== Data supplied
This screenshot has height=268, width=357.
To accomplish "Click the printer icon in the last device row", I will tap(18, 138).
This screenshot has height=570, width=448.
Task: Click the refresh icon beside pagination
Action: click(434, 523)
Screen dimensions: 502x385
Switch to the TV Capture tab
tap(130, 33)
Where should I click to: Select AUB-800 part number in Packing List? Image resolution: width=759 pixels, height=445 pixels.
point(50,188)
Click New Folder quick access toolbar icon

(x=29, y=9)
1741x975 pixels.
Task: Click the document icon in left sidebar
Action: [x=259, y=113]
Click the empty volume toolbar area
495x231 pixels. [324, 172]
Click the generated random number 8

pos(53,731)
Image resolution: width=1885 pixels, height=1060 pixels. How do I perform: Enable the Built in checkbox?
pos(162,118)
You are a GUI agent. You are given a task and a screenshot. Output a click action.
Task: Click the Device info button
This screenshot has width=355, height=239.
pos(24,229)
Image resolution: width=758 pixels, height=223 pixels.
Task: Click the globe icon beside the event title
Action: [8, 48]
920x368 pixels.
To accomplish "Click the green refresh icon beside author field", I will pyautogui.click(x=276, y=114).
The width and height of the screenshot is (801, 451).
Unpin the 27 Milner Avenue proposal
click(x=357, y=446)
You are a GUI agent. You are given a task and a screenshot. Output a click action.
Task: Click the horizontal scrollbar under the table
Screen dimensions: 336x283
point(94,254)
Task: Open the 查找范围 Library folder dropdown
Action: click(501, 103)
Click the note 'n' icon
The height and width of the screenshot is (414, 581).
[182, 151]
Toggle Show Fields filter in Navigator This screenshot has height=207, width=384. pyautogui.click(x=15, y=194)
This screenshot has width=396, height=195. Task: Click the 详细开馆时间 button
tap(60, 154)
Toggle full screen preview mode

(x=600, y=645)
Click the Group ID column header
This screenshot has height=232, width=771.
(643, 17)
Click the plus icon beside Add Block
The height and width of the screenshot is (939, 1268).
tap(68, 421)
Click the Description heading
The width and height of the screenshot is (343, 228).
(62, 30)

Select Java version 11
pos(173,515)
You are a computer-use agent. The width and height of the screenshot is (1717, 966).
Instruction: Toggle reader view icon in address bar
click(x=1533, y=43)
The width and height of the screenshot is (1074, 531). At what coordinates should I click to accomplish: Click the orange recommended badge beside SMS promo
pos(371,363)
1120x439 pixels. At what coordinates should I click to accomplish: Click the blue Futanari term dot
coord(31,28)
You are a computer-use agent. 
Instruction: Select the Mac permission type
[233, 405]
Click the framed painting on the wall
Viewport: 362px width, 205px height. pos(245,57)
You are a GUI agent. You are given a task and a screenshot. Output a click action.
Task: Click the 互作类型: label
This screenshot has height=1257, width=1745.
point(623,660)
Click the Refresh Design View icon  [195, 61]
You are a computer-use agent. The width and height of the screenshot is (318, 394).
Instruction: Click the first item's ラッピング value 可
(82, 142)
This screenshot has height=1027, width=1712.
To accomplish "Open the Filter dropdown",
====
Exercise instructions >> Rewrite the material from the line containing "Click the note 'n' icon" down to the line containing "tap(60, 154)", both ends included, with the requests kept in place. Increase every coordinate in the answers by 29.

Solved problem >>
Click the note 'n' icon
The height and width of the screenshot is (414, 581).
[211, 180]
Toggle Show Fields filter in Navigator This screenshot has height=207, width=384. pyautogui.click(x=44, y=223)
This screenshot has width=396, height=195. Task: Click the 详细开馆时间 button
tap(89, 183)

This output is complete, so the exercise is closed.